Write out nothing but the lines from the first line of the entries below through the line with "Task: Select the HTTPS protocol option"; no pictures go in.

(Stored data entries)
--------------------------------------------------

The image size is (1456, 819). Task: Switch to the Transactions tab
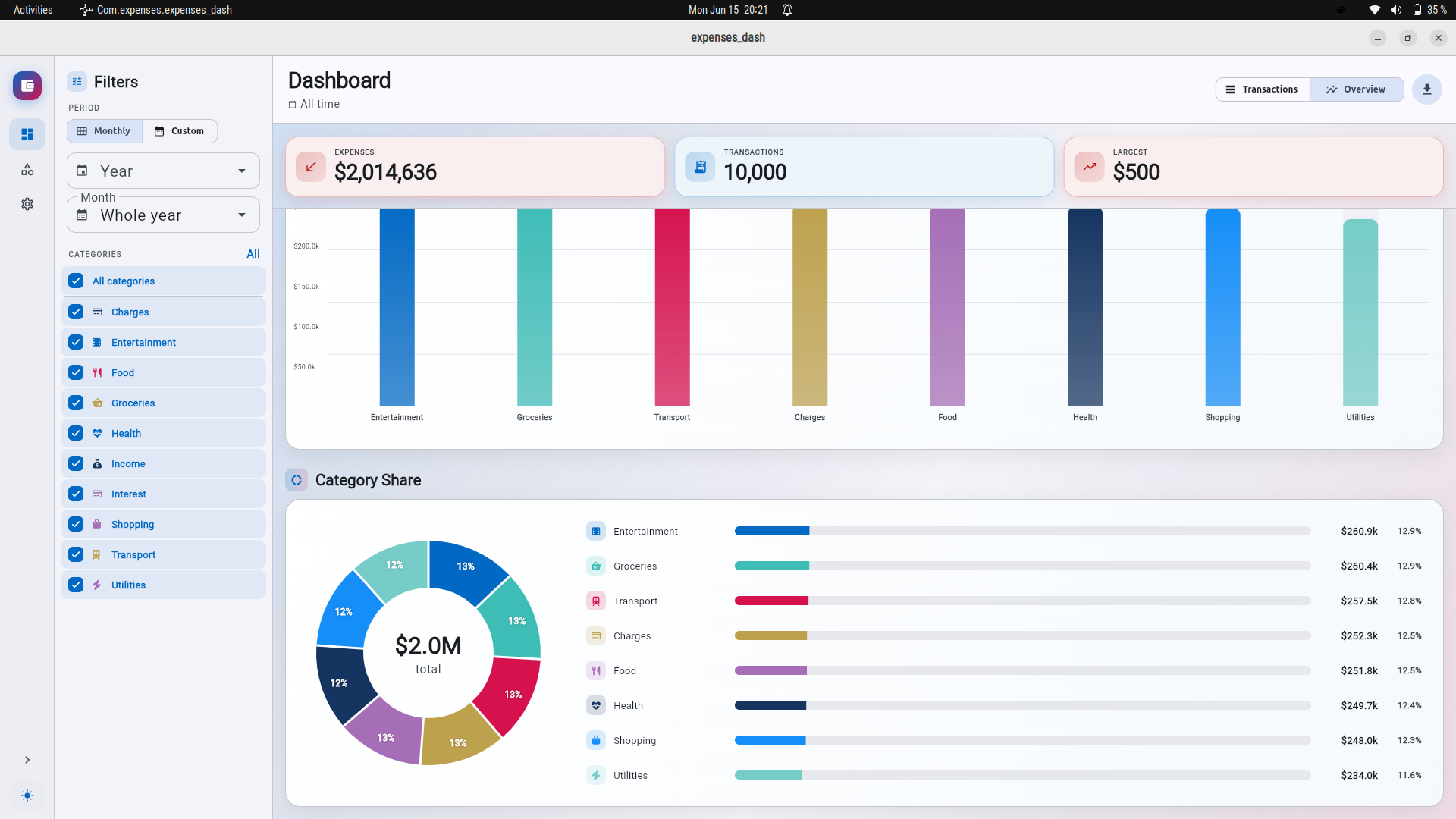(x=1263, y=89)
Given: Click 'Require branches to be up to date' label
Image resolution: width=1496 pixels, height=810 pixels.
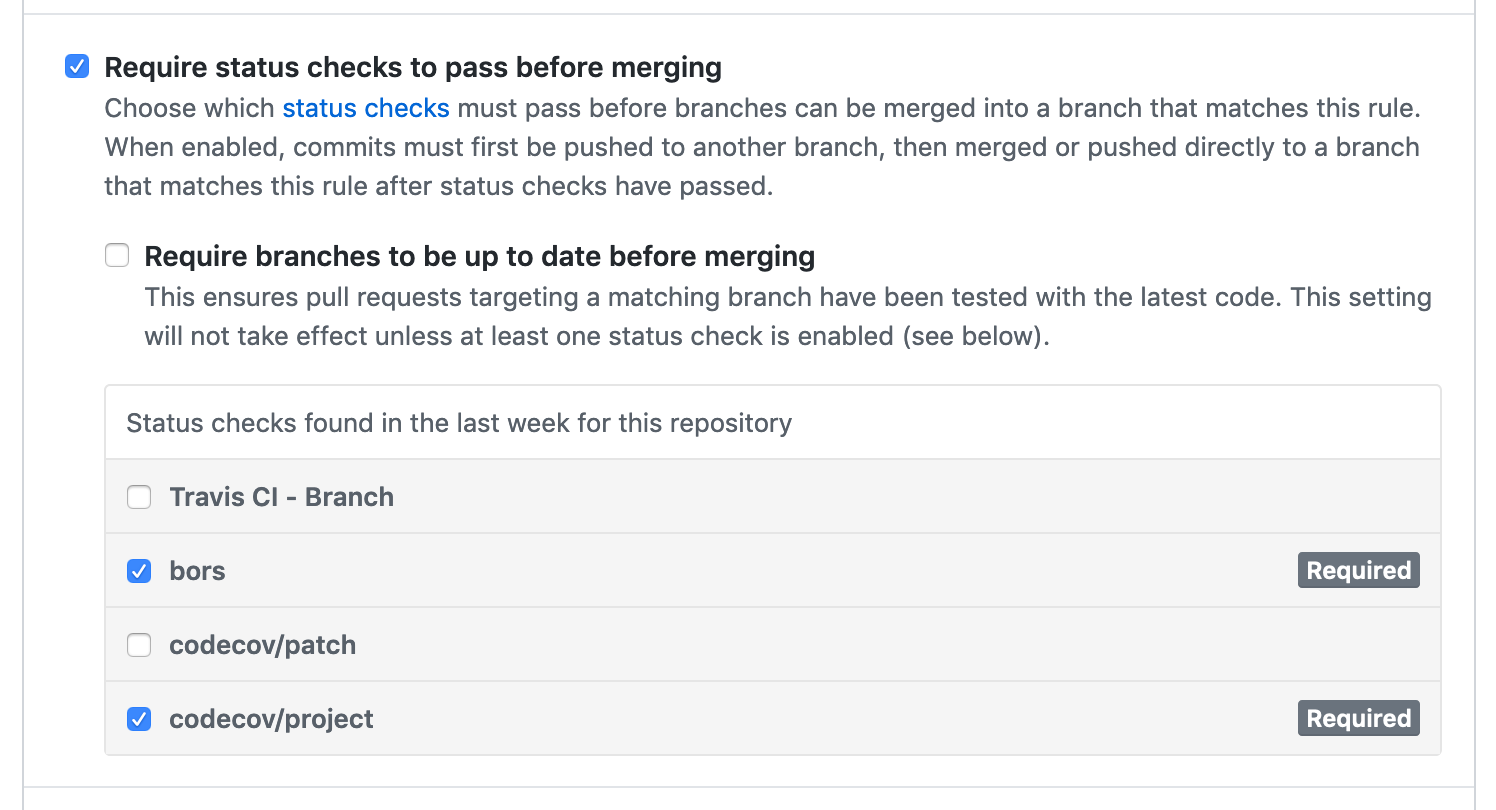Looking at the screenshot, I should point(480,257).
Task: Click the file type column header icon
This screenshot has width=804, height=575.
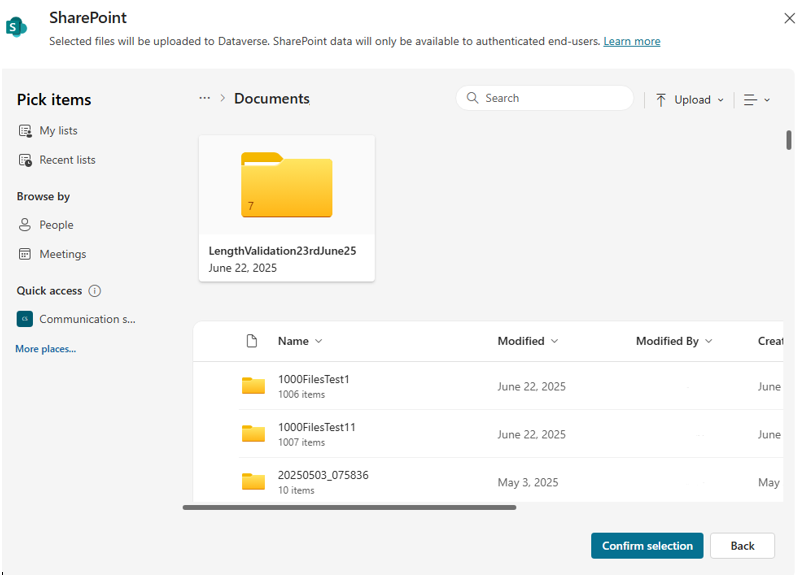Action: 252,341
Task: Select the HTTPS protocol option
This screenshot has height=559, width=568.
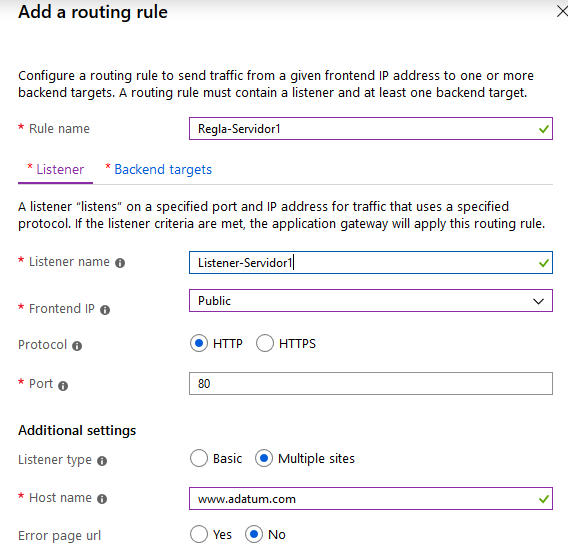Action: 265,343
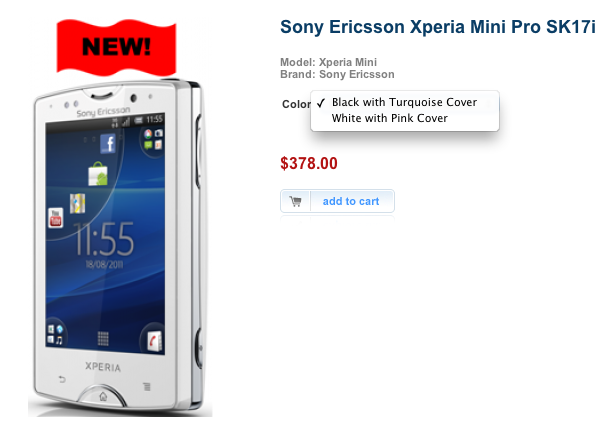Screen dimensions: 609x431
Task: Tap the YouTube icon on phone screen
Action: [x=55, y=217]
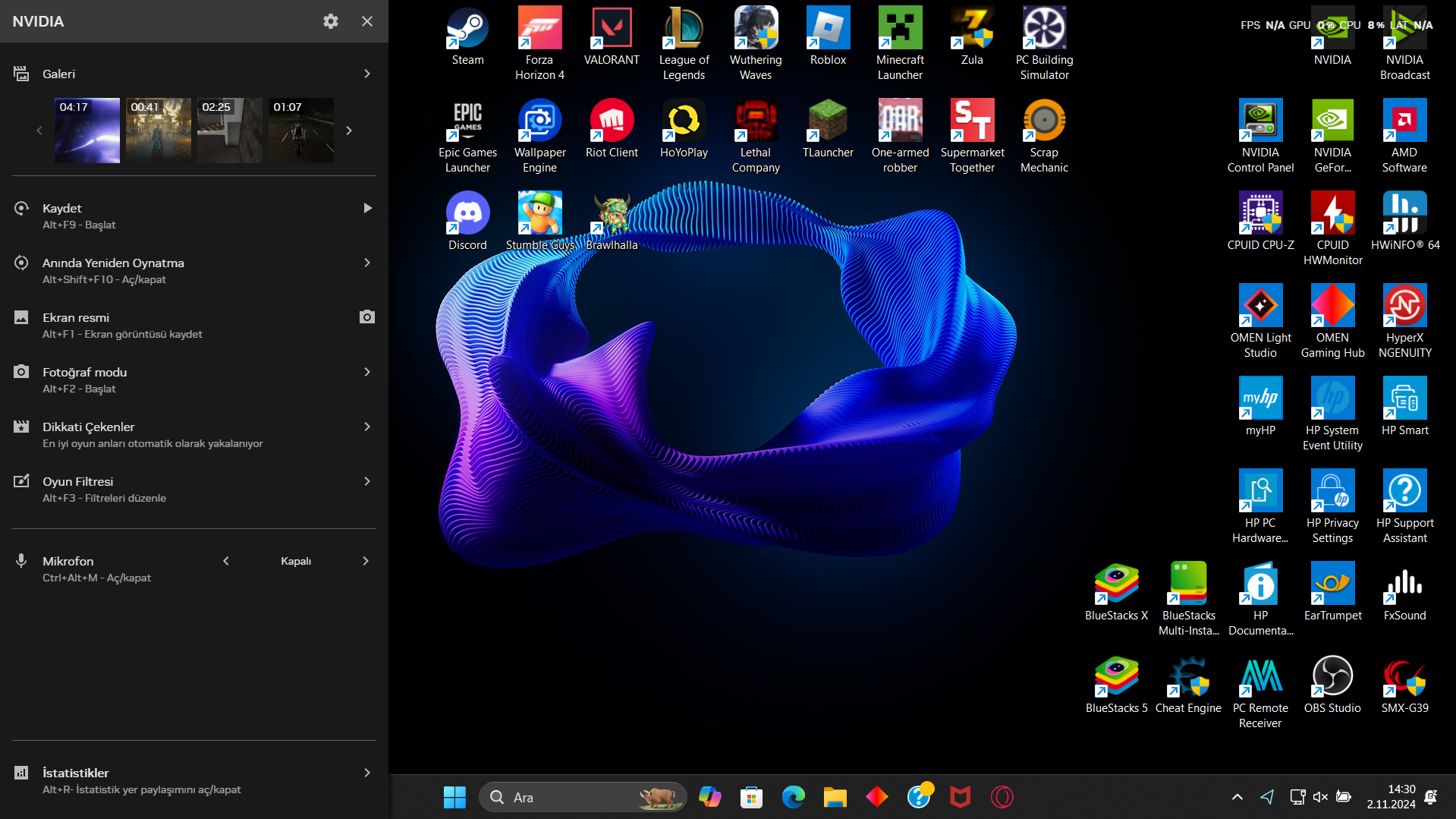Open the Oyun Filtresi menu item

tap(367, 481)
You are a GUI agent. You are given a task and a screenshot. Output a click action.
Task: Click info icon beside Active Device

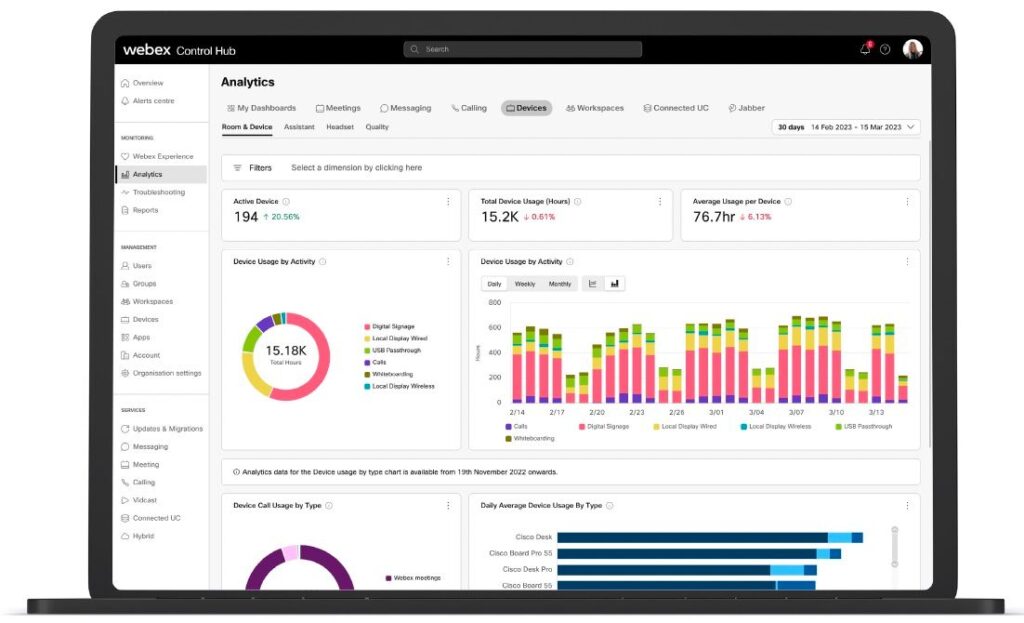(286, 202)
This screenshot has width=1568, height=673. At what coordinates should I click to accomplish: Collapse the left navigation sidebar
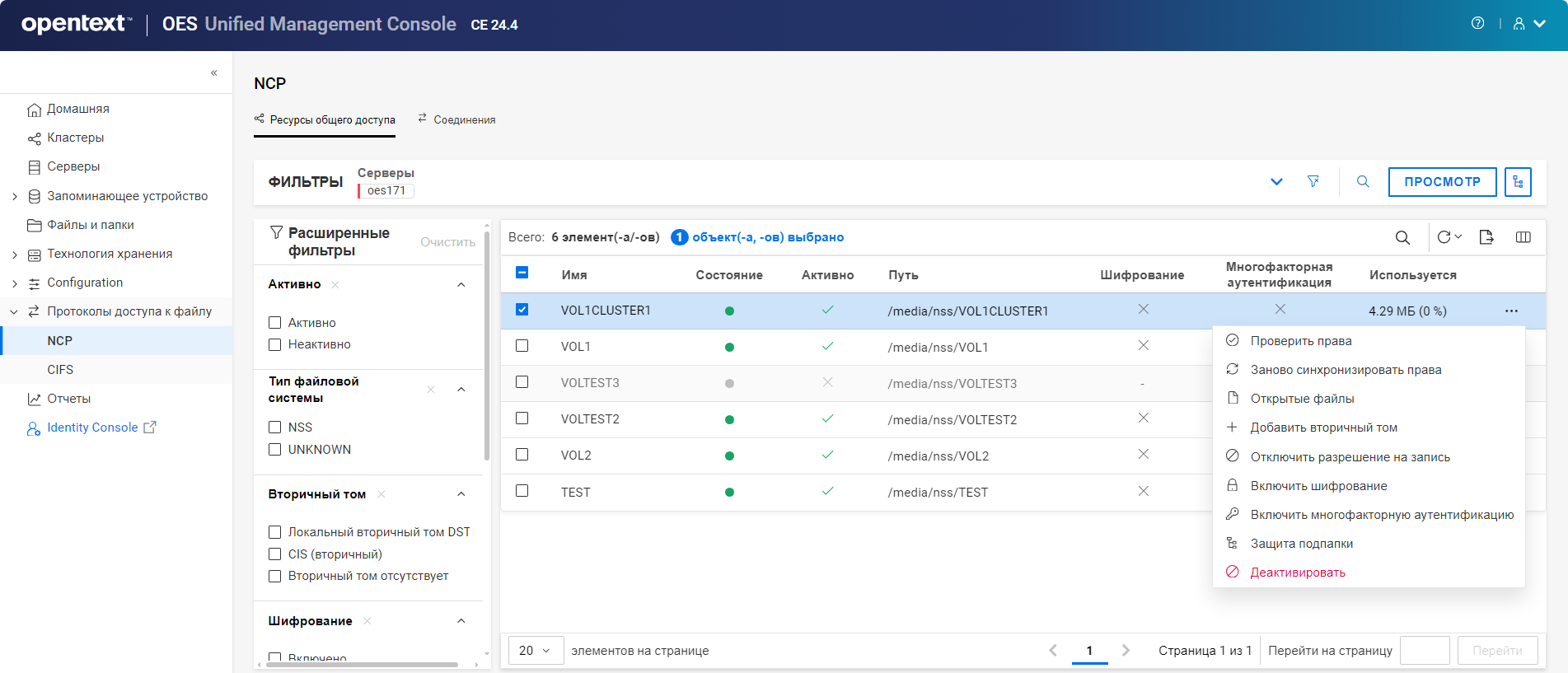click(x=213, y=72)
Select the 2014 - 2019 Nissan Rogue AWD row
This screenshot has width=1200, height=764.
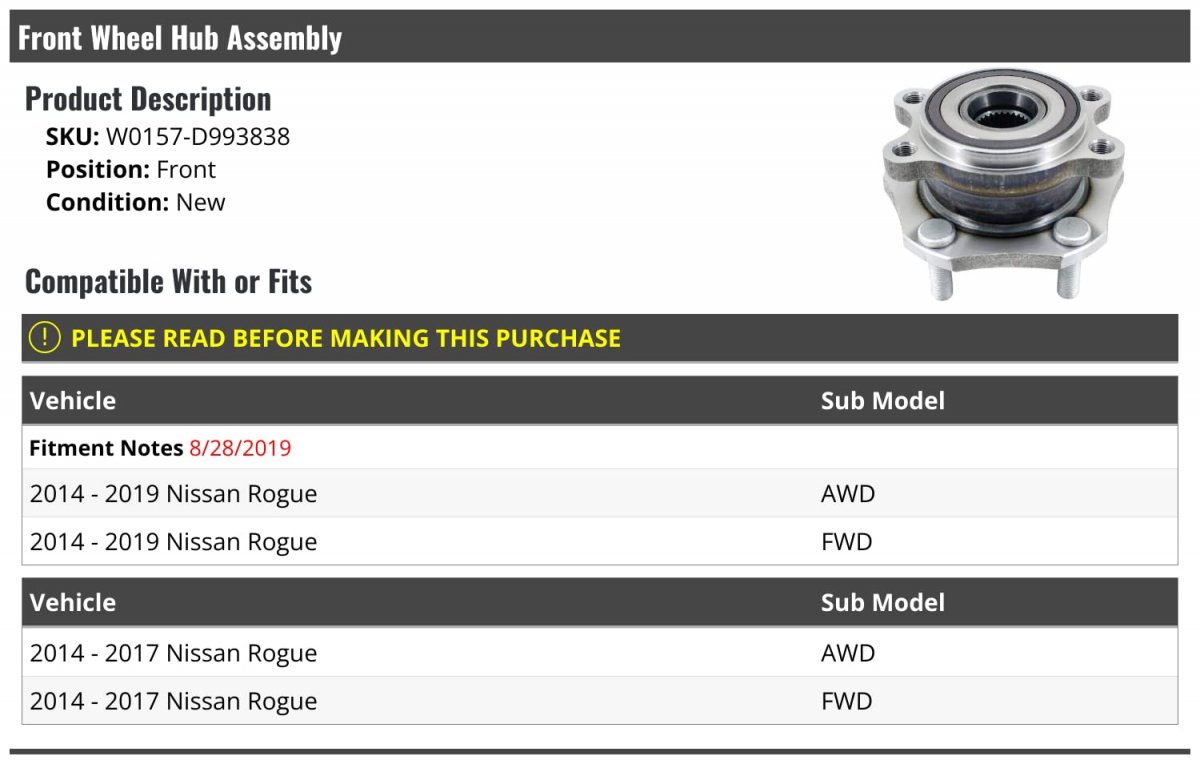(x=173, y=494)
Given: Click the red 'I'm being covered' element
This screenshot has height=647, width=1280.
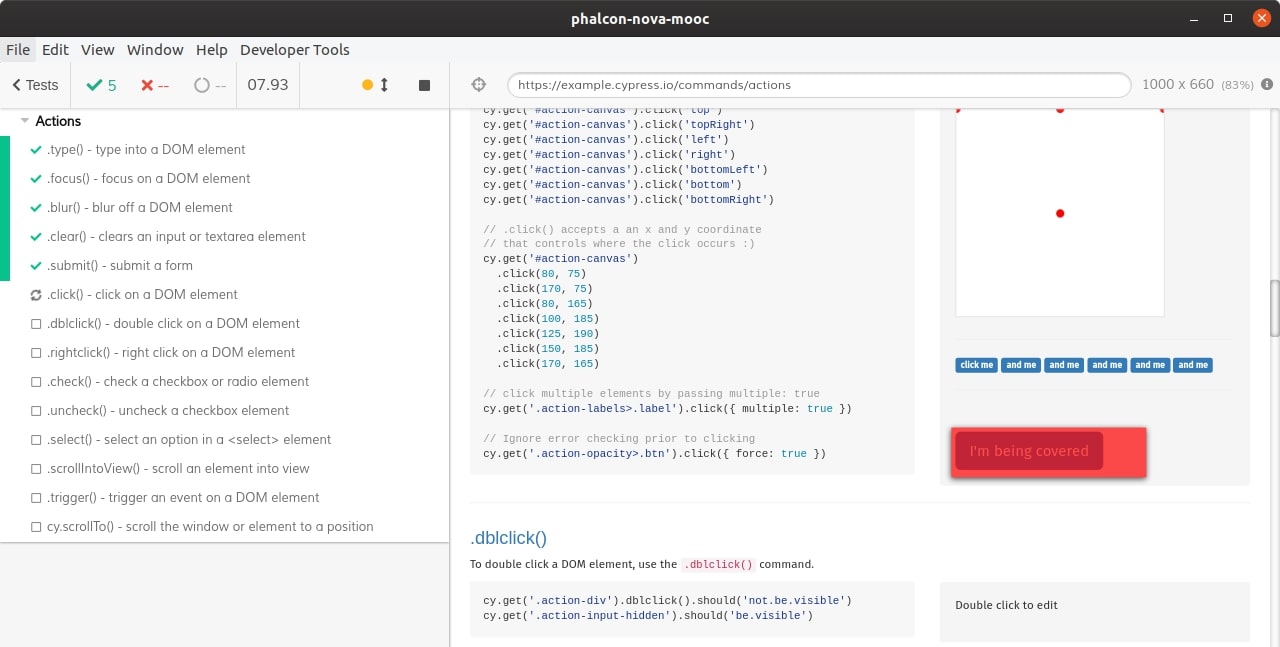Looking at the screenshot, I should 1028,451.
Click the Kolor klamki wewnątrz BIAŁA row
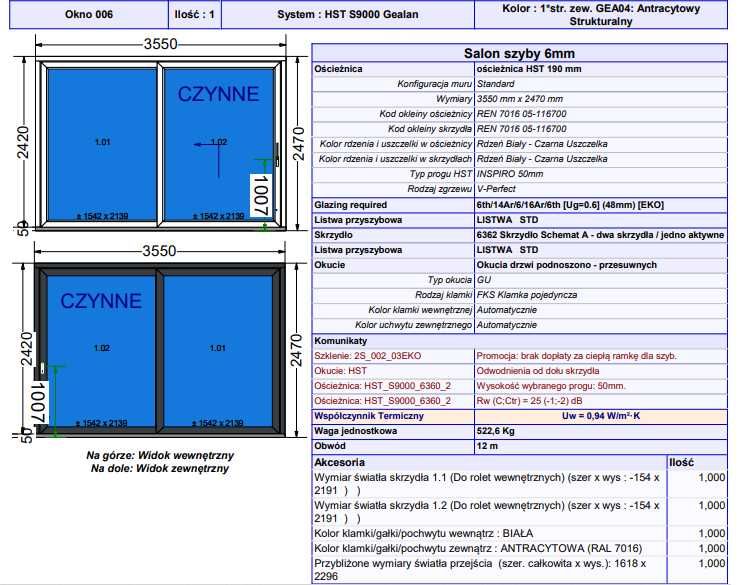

--------------------------------------------------

→ **Answer to the exercise**:
The image size is (1456, 819). Task: Switch to the Transactions tab
(x=1263, y=89)
Given: Click 'Require branches to be up to date' label
Image resolution: width=1496 pixels, height=810 pixels.
Looking at the screenshot, I should point(480,257).
Task: Click the file type column header icon
This screenshot has width=804, height=575.
Action: 252,341
Task: Select the HTTPS protocol option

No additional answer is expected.